ATLANTA — "Low Cost Leads are Hurting Your Business" was a free session presented by Erik Wytrwal under the sponsorship of Women in HVACR at AHR Expo 2019. Wytrwal is a consultant with Stochastic Marketing, a data analytics company designed specifically with HVACR and plumbing contractors in mind. ("Stochastic" means "to aim with precision.")

One of the things that distinguishes Stochastic is that they get a lot of information from their customers, then turn around and use that information to refine the models and strategies they create. The company gets twelve years of data (if the company has. been in business that long) from each customer. Zip codes, actual invoices, pricing data and more. The wealth of information allows them to examine trends, both for individual companies and industry-wide.   

The total now approaches something close to nine or ten billion dollars worth in HVACR and plumbing transactions. Almost all the data is residential. 

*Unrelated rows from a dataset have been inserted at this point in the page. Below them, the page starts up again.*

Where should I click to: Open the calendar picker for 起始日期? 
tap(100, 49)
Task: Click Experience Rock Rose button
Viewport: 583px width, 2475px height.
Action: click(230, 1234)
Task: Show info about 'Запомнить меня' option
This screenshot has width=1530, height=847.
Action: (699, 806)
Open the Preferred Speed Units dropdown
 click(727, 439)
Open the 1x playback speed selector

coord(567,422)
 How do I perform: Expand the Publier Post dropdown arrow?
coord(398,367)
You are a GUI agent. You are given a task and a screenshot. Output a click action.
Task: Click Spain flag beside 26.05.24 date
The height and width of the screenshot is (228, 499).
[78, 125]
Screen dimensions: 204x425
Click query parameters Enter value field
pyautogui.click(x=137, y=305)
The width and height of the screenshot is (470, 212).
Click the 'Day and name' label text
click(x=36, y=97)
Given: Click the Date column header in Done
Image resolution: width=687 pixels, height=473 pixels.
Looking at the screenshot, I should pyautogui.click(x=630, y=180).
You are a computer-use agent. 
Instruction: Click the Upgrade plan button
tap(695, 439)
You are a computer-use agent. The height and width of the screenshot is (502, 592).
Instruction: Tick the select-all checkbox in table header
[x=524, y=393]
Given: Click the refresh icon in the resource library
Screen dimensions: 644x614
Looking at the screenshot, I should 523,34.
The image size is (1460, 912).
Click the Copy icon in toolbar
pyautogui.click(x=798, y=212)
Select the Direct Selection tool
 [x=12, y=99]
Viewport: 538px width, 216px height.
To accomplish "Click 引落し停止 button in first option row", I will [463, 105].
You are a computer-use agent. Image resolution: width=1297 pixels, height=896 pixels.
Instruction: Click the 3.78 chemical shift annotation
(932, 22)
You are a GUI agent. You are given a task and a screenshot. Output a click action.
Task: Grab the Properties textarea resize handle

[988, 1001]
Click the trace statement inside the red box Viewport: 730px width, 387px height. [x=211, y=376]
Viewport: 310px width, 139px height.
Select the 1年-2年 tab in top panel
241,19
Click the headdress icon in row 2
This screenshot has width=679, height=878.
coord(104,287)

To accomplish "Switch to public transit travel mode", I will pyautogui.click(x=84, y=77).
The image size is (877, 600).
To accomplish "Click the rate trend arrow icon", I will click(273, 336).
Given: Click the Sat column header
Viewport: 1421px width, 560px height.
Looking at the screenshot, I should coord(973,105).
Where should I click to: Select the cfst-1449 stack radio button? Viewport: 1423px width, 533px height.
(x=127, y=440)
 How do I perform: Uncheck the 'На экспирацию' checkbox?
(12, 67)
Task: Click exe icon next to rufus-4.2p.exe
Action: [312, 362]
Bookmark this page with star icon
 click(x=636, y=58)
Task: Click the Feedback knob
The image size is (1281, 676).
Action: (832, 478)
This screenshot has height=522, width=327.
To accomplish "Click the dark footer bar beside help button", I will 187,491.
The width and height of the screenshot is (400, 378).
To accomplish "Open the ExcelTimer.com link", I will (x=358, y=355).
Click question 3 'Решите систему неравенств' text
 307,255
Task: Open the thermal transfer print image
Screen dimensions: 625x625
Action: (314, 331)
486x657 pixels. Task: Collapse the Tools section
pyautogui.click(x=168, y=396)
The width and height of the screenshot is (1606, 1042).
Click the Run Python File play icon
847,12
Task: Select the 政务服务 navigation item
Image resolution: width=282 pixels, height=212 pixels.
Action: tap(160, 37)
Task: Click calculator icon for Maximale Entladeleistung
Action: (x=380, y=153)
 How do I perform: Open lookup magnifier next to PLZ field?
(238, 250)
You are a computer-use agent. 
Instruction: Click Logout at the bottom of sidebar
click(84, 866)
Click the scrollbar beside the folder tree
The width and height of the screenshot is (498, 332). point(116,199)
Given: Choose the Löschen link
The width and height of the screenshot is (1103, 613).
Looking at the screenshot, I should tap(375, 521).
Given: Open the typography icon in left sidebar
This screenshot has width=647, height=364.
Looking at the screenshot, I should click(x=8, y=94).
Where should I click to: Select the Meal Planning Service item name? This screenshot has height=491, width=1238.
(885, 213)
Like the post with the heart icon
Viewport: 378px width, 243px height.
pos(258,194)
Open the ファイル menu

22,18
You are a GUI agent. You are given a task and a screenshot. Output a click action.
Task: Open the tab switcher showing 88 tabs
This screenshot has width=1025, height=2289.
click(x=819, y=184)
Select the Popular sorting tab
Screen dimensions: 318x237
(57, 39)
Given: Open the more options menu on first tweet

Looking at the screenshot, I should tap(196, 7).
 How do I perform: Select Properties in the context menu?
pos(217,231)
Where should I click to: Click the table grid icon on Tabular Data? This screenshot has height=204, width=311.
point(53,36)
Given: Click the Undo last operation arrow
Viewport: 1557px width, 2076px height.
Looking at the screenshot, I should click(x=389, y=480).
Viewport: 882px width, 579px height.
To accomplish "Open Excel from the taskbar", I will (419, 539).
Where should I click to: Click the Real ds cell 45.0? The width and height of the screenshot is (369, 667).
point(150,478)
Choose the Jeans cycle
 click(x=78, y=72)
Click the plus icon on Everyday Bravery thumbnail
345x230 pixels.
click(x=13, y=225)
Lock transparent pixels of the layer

The company's focus is on cost per call/cost per lead analysis. Basically, what does it cost a contractor to acquire a new customer. There are a lot of different way to count a lead. Is it a phone call? A call that results in a visit? A call that results in a sale? The rise of the internet has only complicated the matter. Is a click on a link the same thing as a lead? Is filling out an online form? 

And partly because leads have become so easy to get these days, there is a.tendency to value the quantity of leads over their quality. All leads, however, are not created equal. Some houses are just worth more than others. 

Successful contractors do most of their marketing -- and most of their jobs -- in two or three zip codes close to their place of business

Also, contractors tend to over-value the lifetime worth of a customer (placing it somewhere in the $15,000 to $20,000 range). In fact, the average lifetime value of an HVAC customer is $2,679. A plumbing customer just $1,055. For a dual business, $2,669. 

Another important consideration: when do contractors actually get paid? 60 percent of all the money an HVAC contractor will see out of a customer comes in the first year. After that it rapidly falls off: 17 percent in years two through three, another 17 percent after year four. Plumbers -- on average -- actually get 73 percent of all the money they will see out of a customer in the first year. 

Equally important is where contractors get paid. Successful contractors do most of their marketing -- and most of their jobs -- in two or three zip codes close to their place of business. Wytrwal strongly suggests that contractors should be focused on one or two zip codes per million dollars in sales. And he advises against trying to market in the affluent areas, if those areas are outside your immediate range of business. Why? That marketing is only going to benefit the contractors who already have brand recognition in the area. 

Chasing a higher volume of low quality leads -- leads which have not been modeled, which do not take into account customer demographics and geography -- means a higher volume of calls worth $500 or less. The effect on a business is a slow erosion. A drop in the lifetime value of customers. More overhead; vans aren't free; gas isn't free; techs need to get paid. Higher marketing costs (you need to generate more leads to get the same amount of money). And perhaps most critically, increased technician turnover. What tech wants to be in van four hours out of the day, running from one sub-$500 job to the next?

So crunch some numbers. Find out your own percentage of sub-$500 customers, and do what you can to better that percentage. Invest in higher quality leads that use modeling. Modeled customers are worth $1,000 more than the average over their lifetime.